**** Given records ****
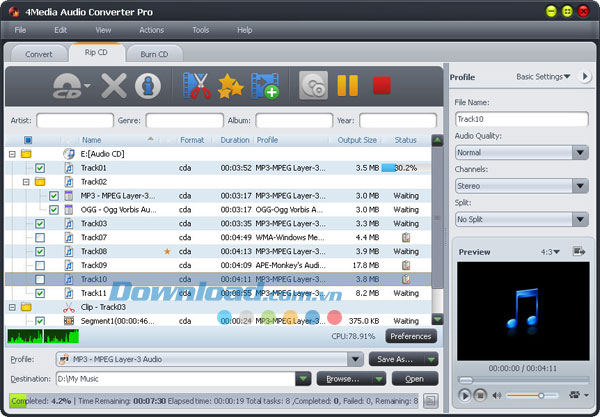
Task: Pause ripping with the orange pause icon
Action: [347, 86]
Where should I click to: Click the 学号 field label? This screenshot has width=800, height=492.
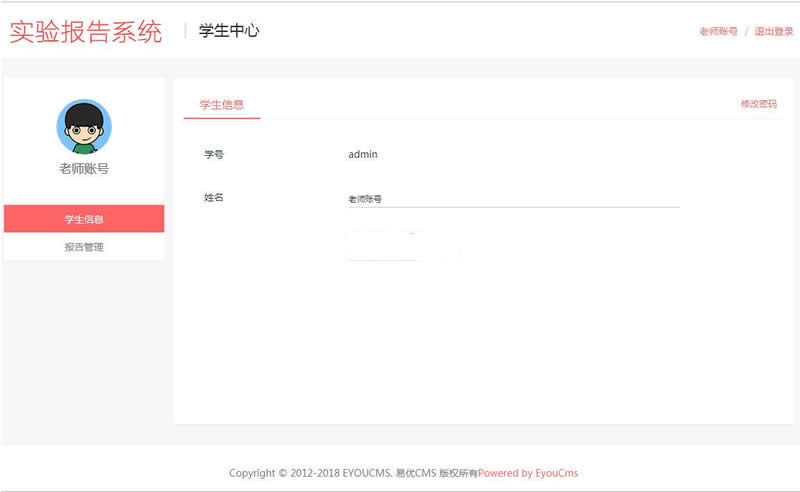click(x=214, y=155)
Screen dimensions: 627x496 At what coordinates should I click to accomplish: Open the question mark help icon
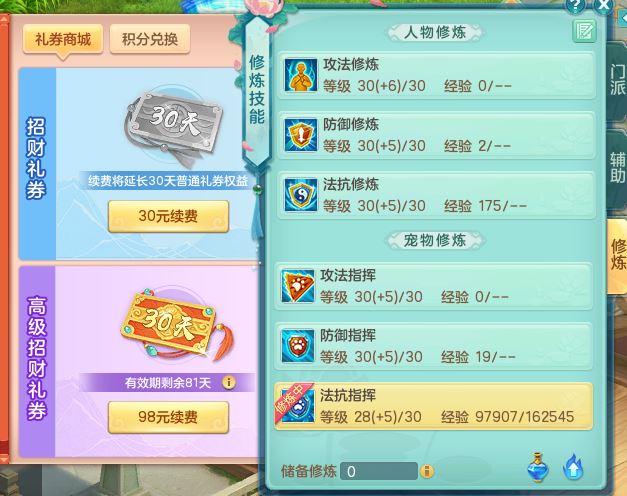[575, 6]
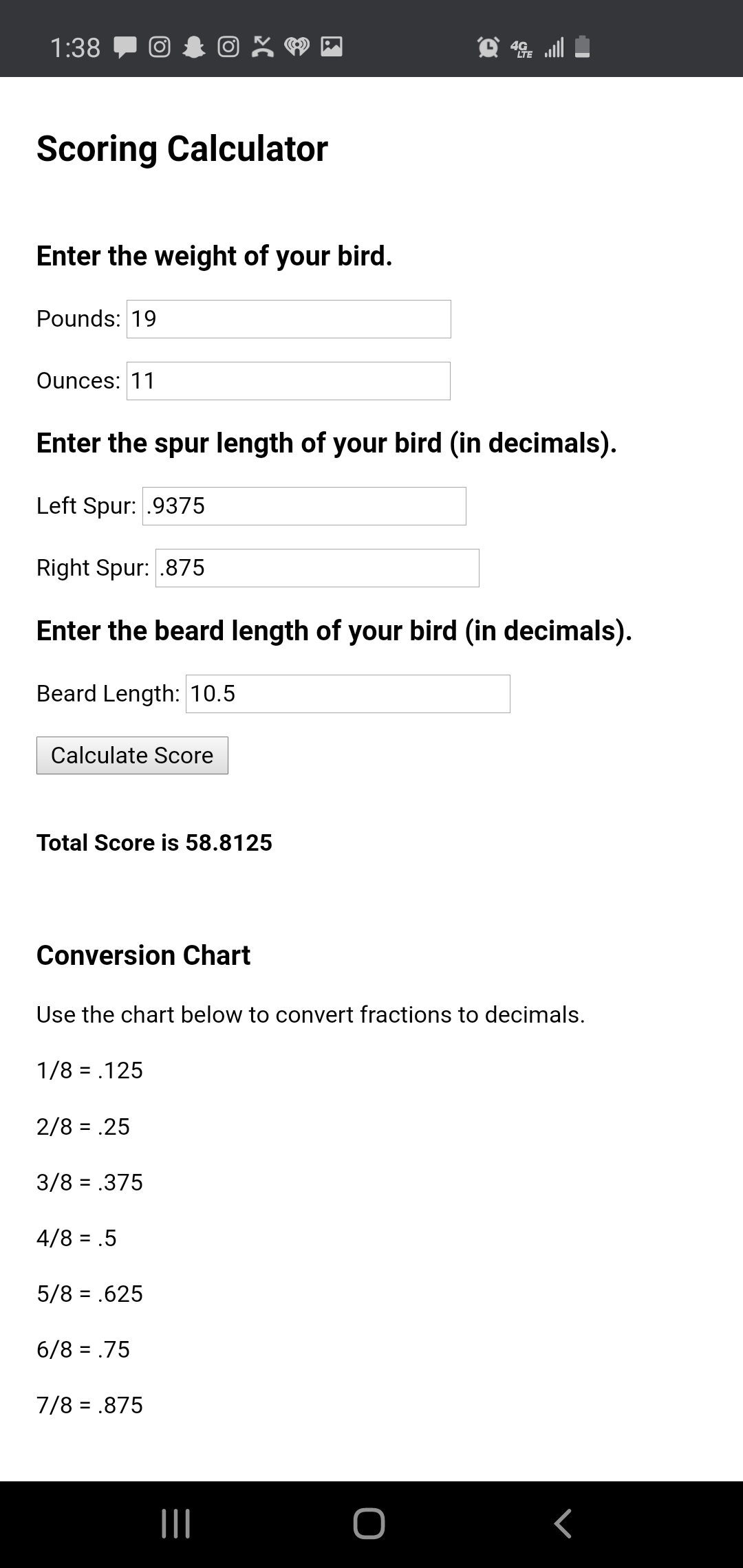
Task: Click into the Left Spur field
Action: coord(304,506)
****
• **Exercise directions**
Transcribe the span of lines that runs from the line with "Screen dimensions: 627x496" to the end of the data, both ends included, exactly, with nothing else and no pictures.

• **Expected answer**
Screen dimensions: 627x496 At what coordinates should I click to accomplish: Open the question mark help icon
[575, 6]
Task: Click into the Left Spur field
Action: coord(304,506)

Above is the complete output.